Suddenly Raph begins to cough uncontrollably. He claps his hands against his mouth blood sprays from his lips and splatters on his shirt. He looks into his palm. Look at him. Chunks of fleshy blood- soaked guck rests in his hands. Raph’s body begins convulsing.
“Oh my God,” Nadine gasps. “Oh my God. Oh my God.”
My heart begins to race and my stomach starts to turn. The fear in Raph’s eyes disappear as his eyes roll back into his head. Kari reaches for him, trying to calm the ferocity of his shaking body.
“Oh my God!” Nadine starts screaming as they abruptly jumped back from the group. “Oh my God, help me, help me!”
I turned to see Nadine starts grabbing their ears while blood forcibly seeps through their fingers. My momentary wonder switches into complete terror as Nadine’s body buckles and their lifeless body collapses onto me. I hold them as their blood starts to drip down my arm.
I look towards Raph and see his body’s completely still. “No, no, no, no, no,” I plead.
The peaceful murmur of the park evolves to shrieks of panic. Dogs bark, lovers hold each other tightly as they scurry away. Children, tortuously wail and cry and the wanderers start to trample each other in hysteria. My body sits frozen.

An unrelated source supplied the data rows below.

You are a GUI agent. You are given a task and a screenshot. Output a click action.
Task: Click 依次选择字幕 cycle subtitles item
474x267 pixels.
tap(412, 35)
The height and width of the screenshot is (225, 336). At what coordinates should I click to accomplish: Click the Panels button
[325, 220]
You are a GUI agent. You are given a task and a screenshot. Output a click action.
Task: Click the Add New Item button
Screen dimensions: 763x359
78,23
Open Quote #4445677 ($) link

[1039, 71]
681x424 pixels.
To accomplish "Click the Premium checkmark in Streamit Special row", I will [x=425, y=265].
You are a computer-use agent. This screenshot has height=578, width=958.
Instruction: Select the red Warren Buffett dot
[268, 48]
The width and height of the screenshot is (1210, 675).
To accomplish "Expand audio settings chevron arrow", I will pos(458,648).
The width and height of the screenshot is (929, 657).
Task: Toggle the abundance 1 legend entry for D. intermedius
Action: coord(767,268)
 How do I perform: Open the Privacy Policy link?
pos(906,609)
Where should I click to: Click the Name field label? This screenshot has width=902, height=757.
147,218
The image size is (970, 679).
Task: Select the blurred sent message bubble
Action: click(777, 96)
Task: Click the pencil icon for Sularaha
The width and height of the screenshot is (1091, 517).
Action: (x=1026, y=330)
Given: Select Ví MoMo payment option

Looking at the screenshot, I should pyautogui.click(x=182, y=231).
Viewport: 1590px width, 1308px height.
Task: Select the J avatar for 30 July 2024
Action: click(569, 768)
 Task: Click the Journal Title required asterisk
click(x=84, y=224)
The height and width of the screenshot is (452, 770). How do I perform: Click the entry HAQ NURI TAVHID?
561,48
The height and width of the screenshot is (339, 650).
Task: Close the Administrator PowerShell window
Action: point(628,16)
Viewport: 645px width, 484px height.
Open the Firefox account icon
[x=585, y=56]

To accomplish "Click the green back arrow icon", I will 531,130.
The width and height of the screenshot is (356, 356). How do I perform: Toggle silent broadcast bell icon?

Kari grabs my shoulders and stares into my eyes. “What the fuck is going on?” His voice trembling. “I’m so scared, please.” My eyes lock onto his bloodshot eyes as red tears begin to flow down his cheeks. One by one, I analyze each drop falling from his chin down to the ground, forming a growing puddle of blood by my feet.
I am no longer in control of my body or my soul. I sit in a catatonic state as the blood of my friends continue to drown me. My body sways, mimicking the leaves rustling in the wind while my lips begin to murmur repeatedly, “Wulang pugasa, wulang pugasa, wulang pagasa…”
The last thing I hear before my entire world becomes silent is the incessant ringing of my cell phone.
One week later, I sit alone in the church, watching the sobbing families hold each other as they take three coffins out to the cemetery. I hate this.
I begin kicking the church pew in frustration. I pull out my phone from my pocket, hoping to distract myself from my own sadness. One new message. I slowly bring the phone to my ear and listen. It’s my mom.
“Did you forget we went to Banff?” She laughs. “Now you know how I feel when you don’t answer your phone. Also dad found a note for you in your grandma’s things. Hopefully it will comfort you. Your grandma wrote, ‘Mahal kita, I love you so much. Remember, life is a gift and so is death.’ Okay anak, gotta go. Call us back if you’re not too busy. Oh, and I hope your family in Toronto enjoyed their pasalubong from grandma.”
And we’re here with Jumbie. Thanks for joining us today. We’ve got a very special guest Patrick Salvani. How are you doing today?
Yeah, I’m doing well. I’m happy to be here.
Awesome. Thank you. Thank you very much. That was a thrilling story. Is it based in anything true? Like, is that a true story for you?
Um, like parts of it are true. I think just like the way my friends are and just kind of that kind of like mystery and magic that my grandma had. Like a lot of it in terms of like the funeral is how the story started and that was like from my grandma’s funeral, of me processing my own grief from that time and like, yeah, that kind of truth.
A lot of artists would do exactly the same sort of thing. Tell us a little bit about yourself, your performing background, your cultural background.
My performing background, I guess I’m a horror storytelling drag queen. And I know I have to keep repeating it usually people are like, Whore Story? I was like, no horror, horror storytelling, drag queen.
Yeah. I like to tell stories. I like to change the meaning of songs into something scary. Like you might think it’s just an Ariana Grande song, but it’s actually like a demon possession with the same lyrics. And I like to have fun with that. Um, what was the other question? Sorry.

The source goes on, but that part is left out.